Dahinter stehen handfeste wirtschaftliche Interessen, aber auch die Sorge um den Zusammenhalt der EU. Südländer wie Italien oder Spanien werfen Deutschland in der Corona-Krise mangelnde Solidarität vor – und dort lauern Rechtspopulis
nur auf eine Schwäche Europas. Zudem befürchtet die Kanzlerin, dass China und Russland Einfluss in Osteuropa gewinnen könnten.
Europa ist für die Exportnation Deutschland zudem der wichtigste Handelspartner. Wenn die europäischen Partnerländer wirtschaftlich nicht wieder auf die Beine kommen, würde das deutschen Unternehmen massiv schaden. Denn in der Krise hat sich die wirtschaftliche Schieflage in Europa verstärkt, wie sich an nationalen Krisenhilfen zeigt: Das finanziell starke Deutschland hat mehr Geld in die eigene Wirtschaft gepumpt als alle anderen EU-Staaten zusammen – etliche Partner können sich die Finanzspritzen schlicht nicht leisten. Ihnen soll über das europäische Programm geholfen werden. Das Prinzip heißt Solidarität. Und eben auch: Erhalt von Absatzmärkten.
Hat der Plan Chancen?
Der österreichische Kanzler Sebastian Kurz meldete sofort Bedenken an, und zwar die, die Deutschland vor Kurzem ebenfalls vorbrachte: Kreditfinanziertes Geld dürfe nicht über Brüssel als Zuschuss verteilt werden, sondern höchstens ebenfalls als Kredit. Er kündigte einen Gegenentwurf mehrerer Länder zum deutschfranzösischen Plan an. „Wir glauben, dass es möglich ist, die europäische Wirtschaft anzukurbeln und dennoch eine Vergemeinschaftung der Schulden zu vermeiden“, sagte Kurz am Dienstag den „Oberösterreichischen Nachrichten“. Das Gegenpapier solle „in den nächsten Tagen“vorgelegt werden. Österreich sei in Abstimmung mit den Niederlanden, Dänemark und Schweden.

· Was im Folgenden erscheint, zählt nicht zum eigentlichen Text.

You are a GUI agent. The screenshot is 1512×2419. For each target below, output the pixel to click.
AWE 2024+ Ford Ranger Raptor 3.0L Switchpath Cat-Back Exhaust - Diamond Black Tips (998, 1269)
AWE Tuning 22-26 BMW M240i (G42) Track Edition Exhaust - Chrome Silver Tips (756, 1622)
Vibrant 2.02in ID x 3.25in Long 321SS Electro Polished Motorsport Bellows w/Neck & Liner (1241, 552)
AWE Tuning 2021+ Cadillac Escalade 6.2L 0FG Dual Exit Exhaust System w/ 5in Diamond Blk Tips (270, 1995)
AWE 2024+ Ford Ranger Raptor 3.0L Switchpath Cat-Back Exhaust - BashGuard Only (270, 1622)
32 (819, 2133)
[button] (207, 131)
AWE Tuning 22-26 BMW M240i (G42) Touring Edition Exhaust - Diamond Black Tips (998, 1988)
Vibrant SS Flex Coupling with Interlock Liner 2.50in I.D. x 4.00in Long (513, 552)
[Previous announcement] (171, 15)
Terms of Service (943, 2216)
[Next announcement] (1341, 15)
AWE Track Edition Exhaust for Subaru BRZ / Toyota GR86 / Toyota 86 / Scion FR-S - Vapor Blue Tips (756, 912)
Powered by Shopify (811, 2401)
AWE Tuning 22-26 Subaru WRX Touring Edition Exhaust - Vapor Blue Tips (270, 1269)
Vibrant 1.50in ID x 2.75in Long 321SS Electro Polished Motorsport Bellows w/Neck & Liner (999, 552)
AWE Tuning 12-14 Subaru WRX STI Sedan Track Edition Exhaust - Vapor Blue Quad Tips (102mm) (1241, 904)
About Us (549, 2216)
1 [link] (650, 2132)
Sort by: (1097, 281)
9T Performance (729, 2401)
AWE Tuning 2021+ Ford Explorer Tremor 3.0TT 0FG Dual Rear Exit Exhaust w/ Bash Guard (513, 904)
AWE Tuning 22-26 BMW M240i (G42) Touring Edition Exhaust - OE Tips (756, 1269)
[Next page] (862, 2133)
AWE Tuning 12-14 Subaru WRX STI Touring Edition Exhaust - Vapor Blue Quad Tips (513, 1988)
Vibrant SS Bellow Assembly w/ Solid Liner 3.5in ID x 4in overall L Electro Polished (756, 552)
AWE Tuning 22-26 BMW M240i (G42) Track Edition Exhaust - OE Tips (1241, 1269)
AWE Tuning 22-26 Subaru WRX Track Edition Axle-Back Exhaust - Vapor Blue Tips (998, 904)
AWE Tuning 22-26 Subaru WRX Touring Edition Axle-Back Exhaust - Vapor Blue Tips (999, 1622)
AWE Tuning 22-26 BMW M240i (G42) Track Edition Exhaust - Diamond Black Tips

Das Echo aus den mutmaßlichen Empfängerländern wie Italien fiel freundlicher aus nach dem Motto: guter Ansatz, aber vielleicht zu wenig Geld.
Die osteuropäischen Kollegen bearbeitete Merkel am Dienstag in einer Telefonschalte. Ihnen dürfte gefallen, dass die 500 Milliarden Euro über zwei oder drei Jahre verteilt auf den normalen EU-Haushalt draufgesattelt werden sollen, statt Hilfsgelder etwa durch Kürzungen bei Agrar- oder Strukturfonds freizubekommen. Klar ist: Der deutsch-französische Plan ist nur ein Ausgangspunkt, offiziell wartet man nun auf den Vorschlag der EU-Kommission am 27. Mai.
Bleibt es ein einmaliger Vorgang – oder droht ein Dammbruch?
Merkel nannte das Paket eine „außergewöhnliche, einmalige Kraftanstrengung“. Aber ob der neue Ansatz für Gemeinschaftsschulden tatsächlich einmalig bleibt, kann heute niemand sagen. Denn Merkel sagte am Montagabend auch klar, was sie nun schon ein paarmal angedeutet hat: Sie will mehr Europa, und der deutsch-französische Plan ist eine Art Grundstein. Bei der ohnehin geplanten Zukunftskonferenz müsse man darüber ernsthaft sprechen. „Das kann auch Vertragsveränderungen einschließen; das kann ein sehr viel engeres Zusammenrücken einschließen“, sagte die Kanzlerin.
Wird der Bundestag zustimmen?
Die Finanzexperten der Unionsfraktion haben sich in einer ersten Reaktion grundsätzlich positiv geäußert, ebenso SPD, Grüne und Linkspartei. Die AfD dürfte dagegen sein. Doch wie der Bundestag im Herbst oder Winter abstimmt, wird davon abhängen, wie das Paket nach den anstehenden Brüsseler Verhandlungen tatsächlich aussieht.